We get a lot of mail at NPR Music, and alongside a $23.95 book of cat cartoons by The Jesus Lizard's David Yow is a slew of smart questions about how music fits into our lives — and, this week, thoughts on when and whether once-successful musicians should give up.
Dan writes via email: "I read somewhere that there's a 'Bang Your Head Tour' with Quiet Riot and a bunch of other hair-metal bands from the '80s. [Quiet Riot lead singer Kevin DuBrow and founding guitarist Randy Rhoads] died years ago. I haven't seen Quiet Riot lately — or ever, I suppose — so I don't want to assume anything, but does there come a time when a washed-up band staying together is just silly? Someone out there must be paying to see them.
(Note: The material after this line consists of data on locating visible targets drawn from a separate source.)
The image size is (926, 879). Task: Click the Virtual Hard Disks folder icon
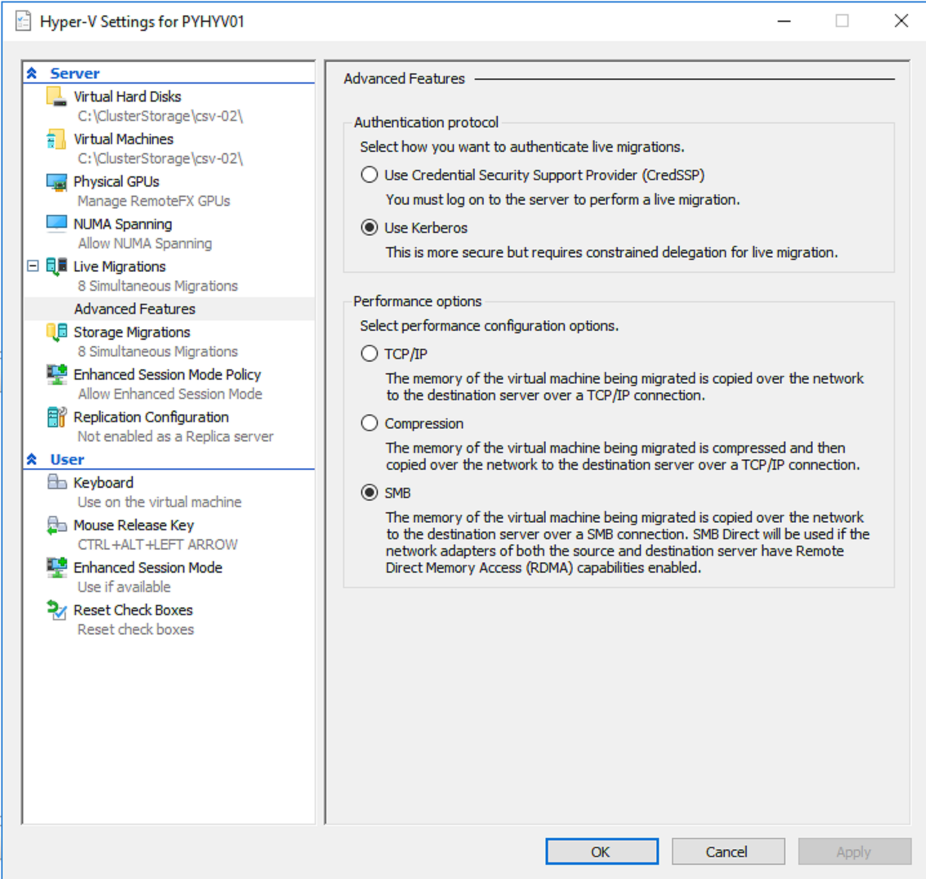click(x=56, y=97)
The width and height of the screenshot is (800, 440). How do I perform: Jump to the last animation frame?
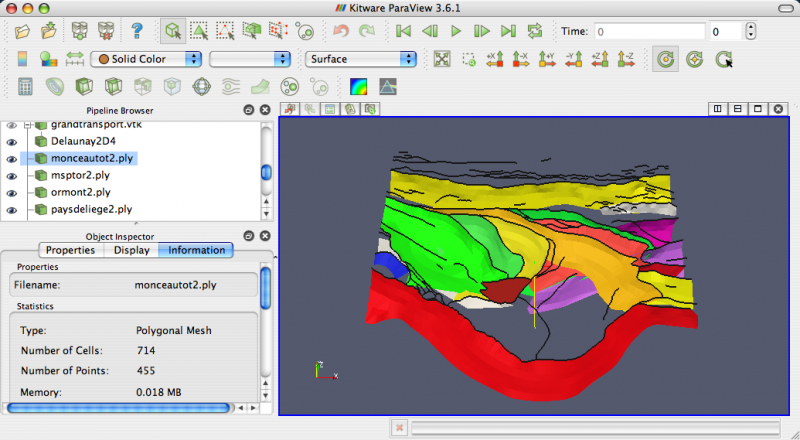[x=508, y=31]
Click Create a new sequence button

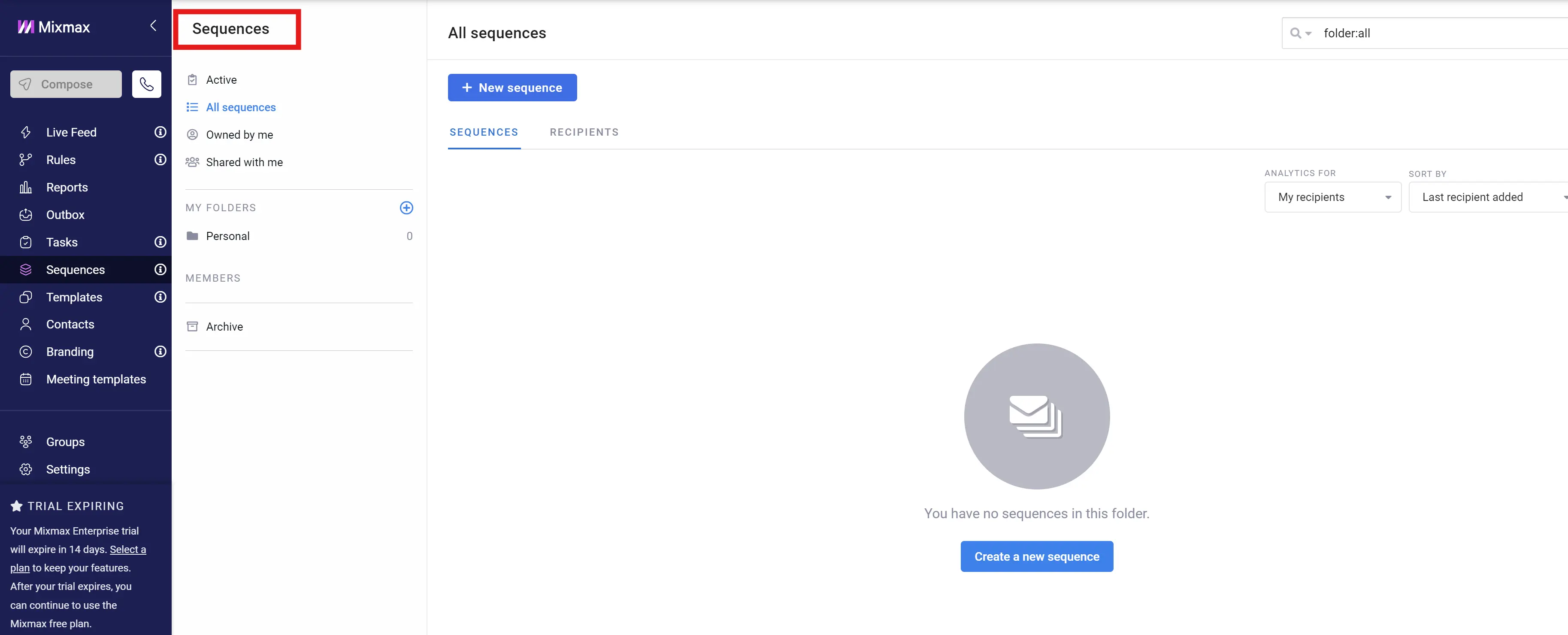(x=1036, y=556)
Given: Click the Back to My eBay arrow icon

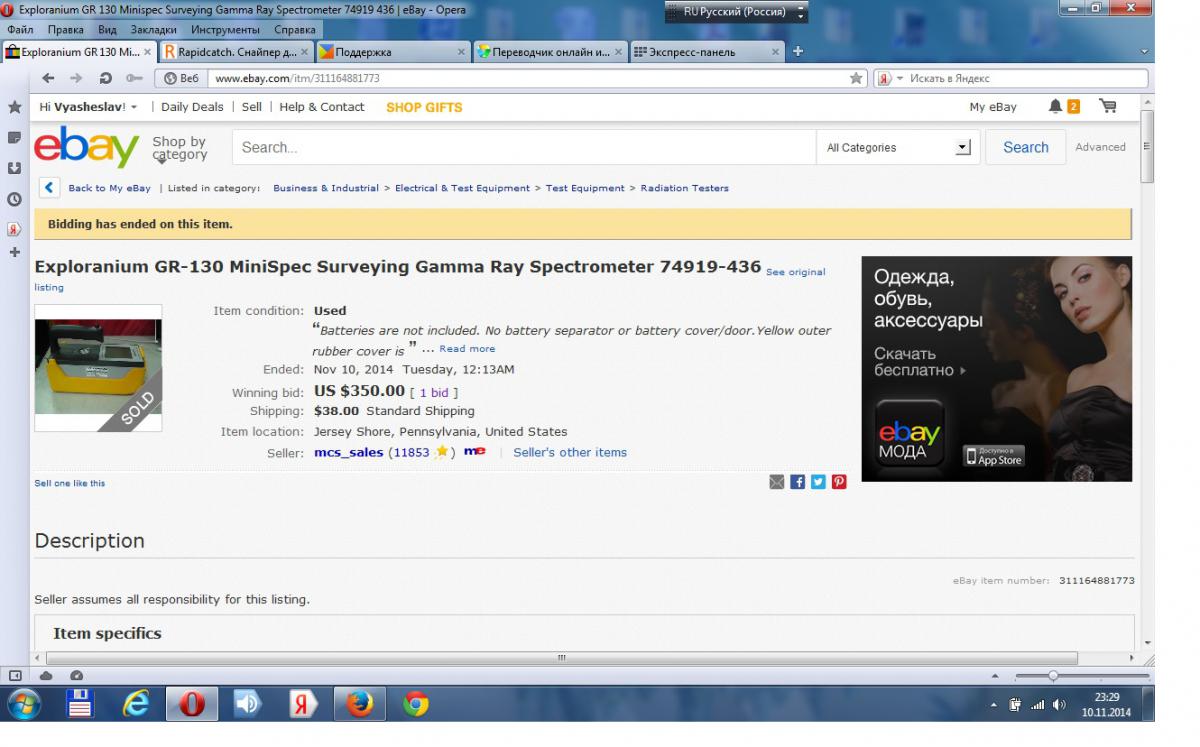Looking at the screenshot, I should pyautogui.click(x=49, y=188).
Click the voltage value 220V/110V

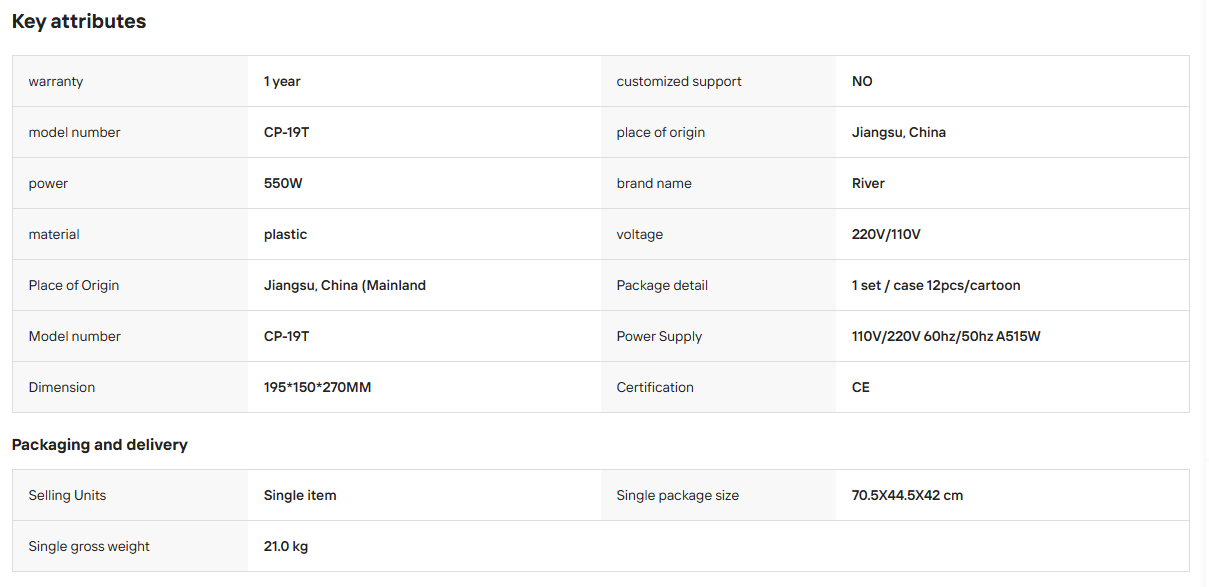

But are those fans getting ripped off by false advertising?"
It does make a degree of personal aesthetic sense to note when a band has reached a tipping point, and to suggest that, say, a Four Tops with no original Four Tops might be better billed as Four Different Tops. So it's fair to think that the current incarnation of Quiet Riot — which has no original members and only one player, drummer Frankie Banali, from the lineup that spawned 1983's Metal Health — ought to be billed as a tribute act. The rest of today's touring production of Quiet Riot shouldn't be dismissed as nobodies, at least not in '80s hard-rock circles, but it's not exactly a heavily guarded secret that Quiet Riot's best-known figures are no longer available. Furthermore, if audiences think they're going to get peak Quiet Riot, then they're probably not in a position to notice that it's no longer 1983, either.
But I don't begrudge musicians capitalizing on past successes, and I've learned to push back against the notion that "washed-up" bands have a responsibility to pack it in and pursue new careers — or, barring that, descend into poverty. If Frankie Banali and his friends can make a decent living touring as Quiet Riot, then they have every right to do so, and to have a good time doing so.
We're far too quick, I think, to assume delusion and dignity loss on the part of performers who soldier on after their stardom has faded into what many would call oblivion. For many musicians, nostalgia tours are just that — a chance to keep music in their lives, a chance to relive youthful triumphs — with the added benefit of paying a few bills along the way. They've noticed that they're not being squired around in limos, just as they've noticed how they and many of their most enthusiastic audience members have aged. They've also noticed, in all probability, that playing music is fun, and that it makes a lot of people happy, so why not?
There's a pernicious sense out there in the culture that the worst thing an entertainer can ever be is "washed up" — that nothing is more tragic and embarrassing than to see massive success fall away, leaving only mundanity and memories. This tends to lead to weird notions, reinforced by many reality TV shows, that the formerly famous exist only to be gaped at and mocked; that their job is to wait around for the rest of us to hit them with pies and laugh. I'd encourage a bit more generosity than that. There are far worse fates than past fame.